If I could go back in time I think I would of taken Business Studies to give me a better grasp of the financial aspects that are involve in my farming business.

 
 
Farmer - Dairy - Denis Reidy
Denis Reidy, Teagasc Generally I chose well & wouldn't change my choices. I started off studying Agricultural Science & Engineering for the Leaving Cert. which were both a help.

I attended Pallaskenry & Kildalton Agricultural colleges on route to completing the A.C.F.M. Course. 

I also completed various stints of work placements. 
 
Mechanical Engineer - John Harding
John Harding, ESB I always knew I wanted some form of a technical or design job so I took the following subjects for leaving cert; (Maths, English, Irish - because you have to) Physics, Engineering, Building Construction & Agricultural Science. I believe these subjects have all helped me throughout my college days as they gave a great basis of what is taught in college. 
 
Network Technician - Rose Griffin
Rose Griffin, ESB I did English, Irish and Maths, and then Geography, Agricultural science and Construction studies. Studying Construction studies definitely influenced my career path, I loved the subject and it helped that I had a great teacher also.

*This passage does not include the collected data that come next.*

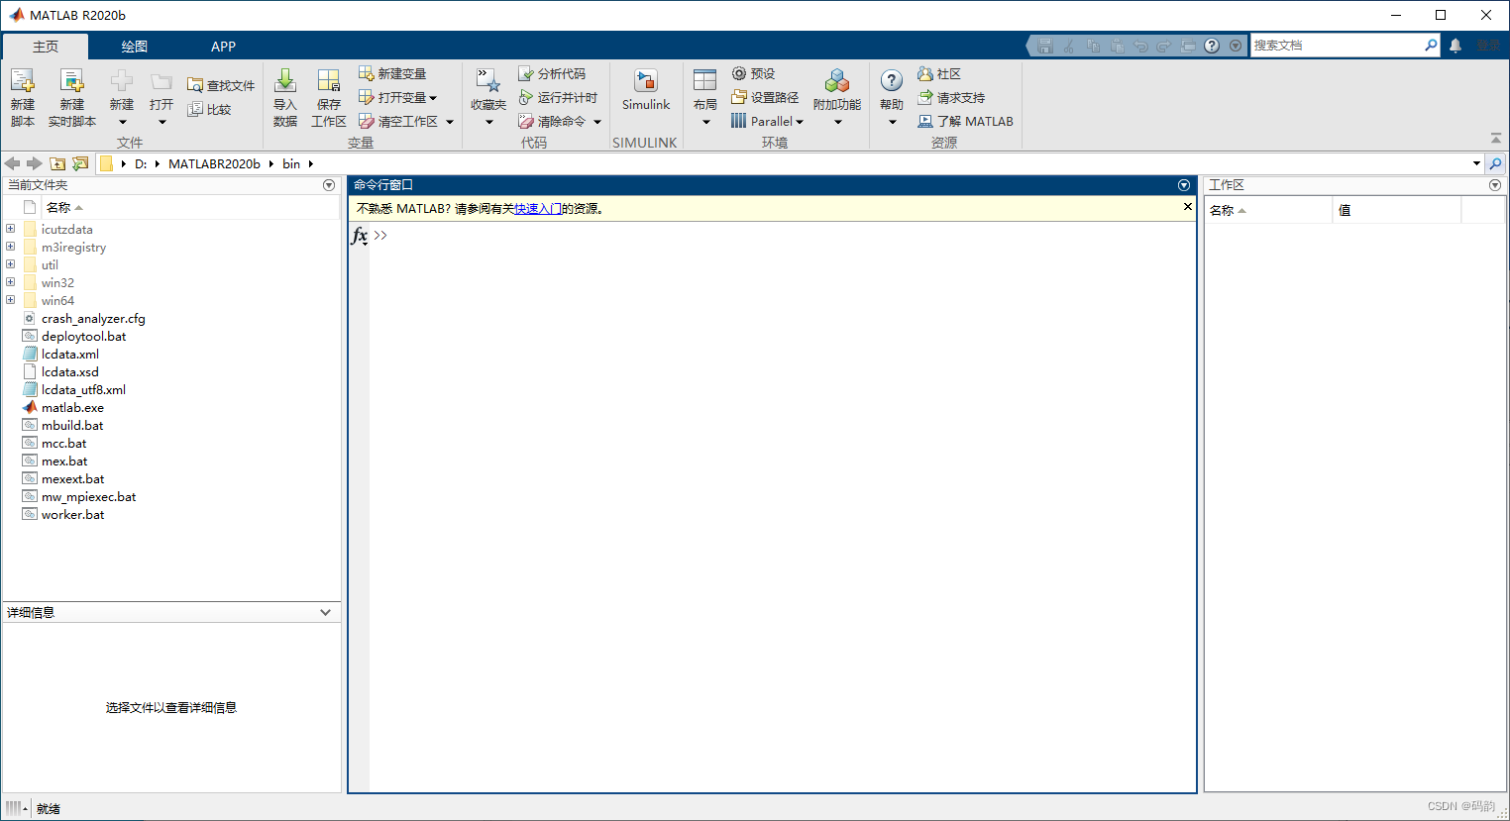
Task: Click the 分析代码 icon
Action: (x=555, y=73)
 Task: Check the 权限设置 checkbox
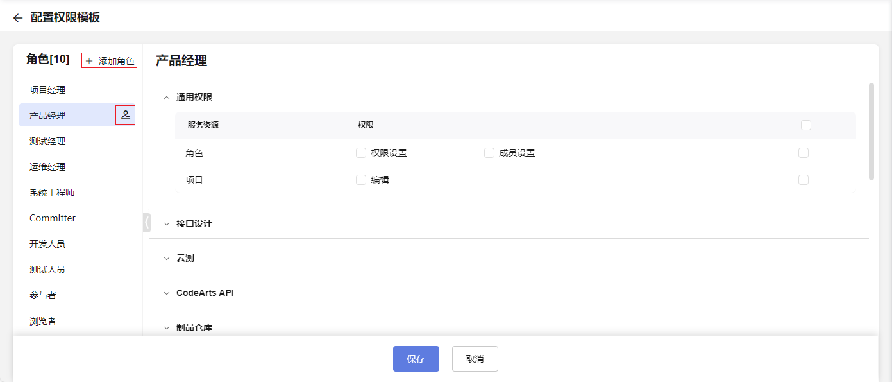[361, 153]
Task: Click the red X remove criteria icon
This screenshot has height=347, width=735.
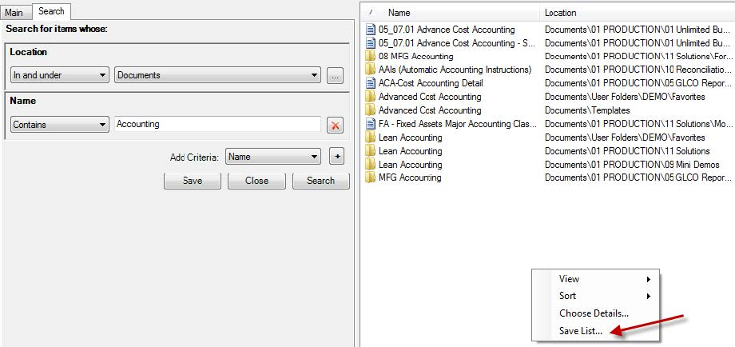Action: coord(336,125)
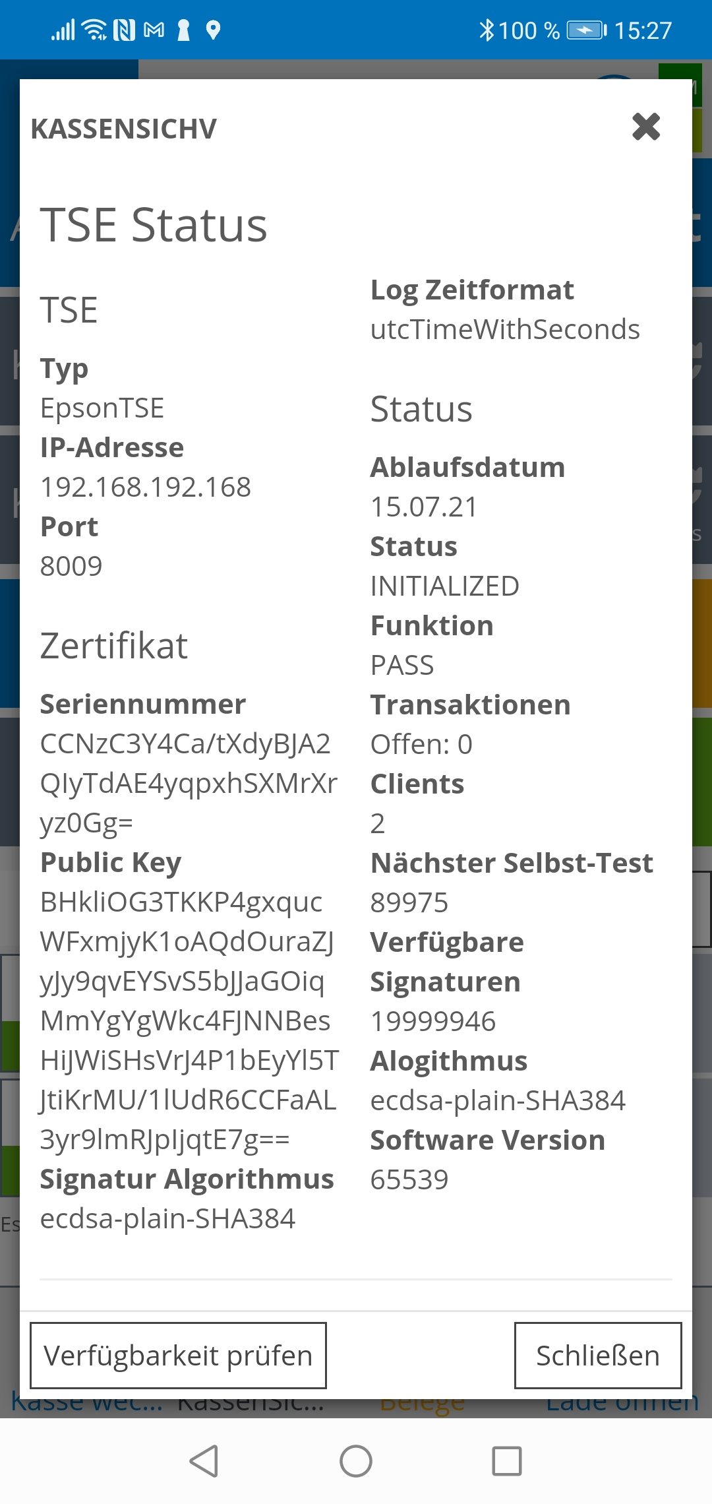The height and width of the screenshot is (1504, 712).
Task: Tap the Android back navigation triangle
Action: coord(204,1460)
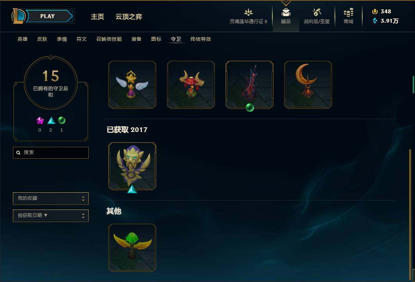Click the blue essence currency icon
The width and height of the screenshot is (415, 282).
pos(375,21)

It helps you to become a more practical minded person, and you get good at working with your hands. I always knew I’d go on and work in something in the construction back ground round when I started studying construction studies. 
 
Farm Manager - Dry Stock - Kieran Magee
Kieran Magee, Teagasc All the subjects I choose had a practical aspect to them,e.g. Woodwork, Metalwork, Technical graphics and of course the usuals.  I suppose looking back on it I was always working with my hands and that's what I enjoyed.

The likes of Woodwork and Metalwork are skills which are used every day when out in the yard or down the back of a field fixing a broken machine. If I went back to pick better subjects I probably would have added Agricultural Science into the bunch, but other than that I'd stick with the same.